Finally, within the masses of white matter, the brain also contains discrete internal clusters of gray matter called cerebral nuclei, which are oval, spherical, sometimes irregularly shaped clusters of neuron cell bodies.
The brain is protected and isolated by multiple structures.
The bony cranium provides rigid support, while protective connective tissue membranes called meninges surround, support, stabilize and partition portion of the brain.
CSF acts as a cushioning fluid.
Finally, the brain has a blood-brain barrier to prevent harmful materials from leaving the bloodstream.
Cranial Meninges
The cranial meninges are three connective tissue layers that separate the soft tissue from the bones of the cranium, enclose and protect blood vessels that supply the brain, contain and circulate CSF.
From deepest to superficial, the cranial meninges are the pia mater, the arachnoid mater and the dura mater.
Pia Mater
The pia mater is the innermost of the cranial meninges.

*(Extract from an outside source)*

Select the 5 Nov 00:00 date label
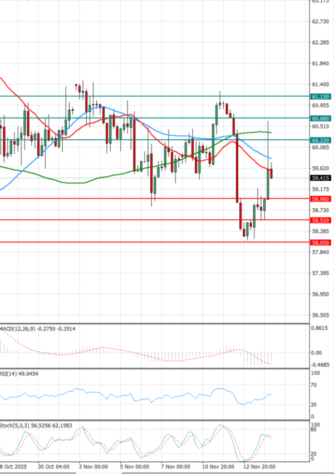 (135, 466)
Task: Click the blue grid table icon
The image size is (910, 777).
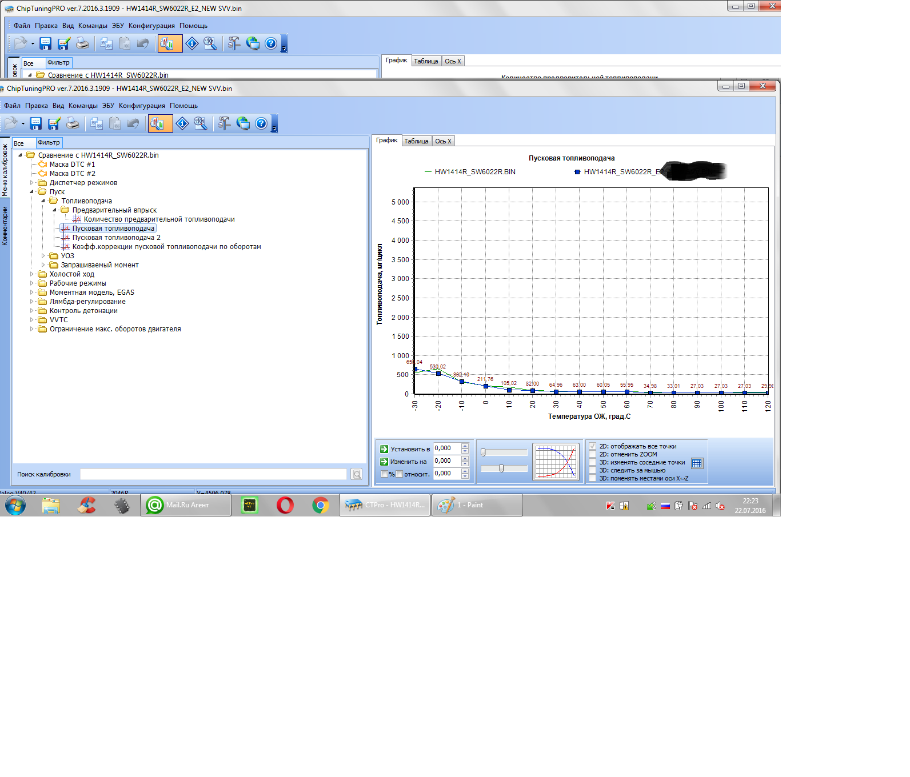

It is a thin layer of delicate areolar connective tissue that is highly vascularized and tightly adheres to the brain, following every contour of the surface.
Arachnoid Mater
The arachnoid mater, also called the arachnoid membrane, lies external to the pia mater.
The term arachnoid means "resembling a spider web", and this meninx is so named because it is partially composed of a delicate web of collagen and elastic fibers, termed the arachnoid trabeculae.
Immediately deep to the arachnoid mater is the subarachnoid space.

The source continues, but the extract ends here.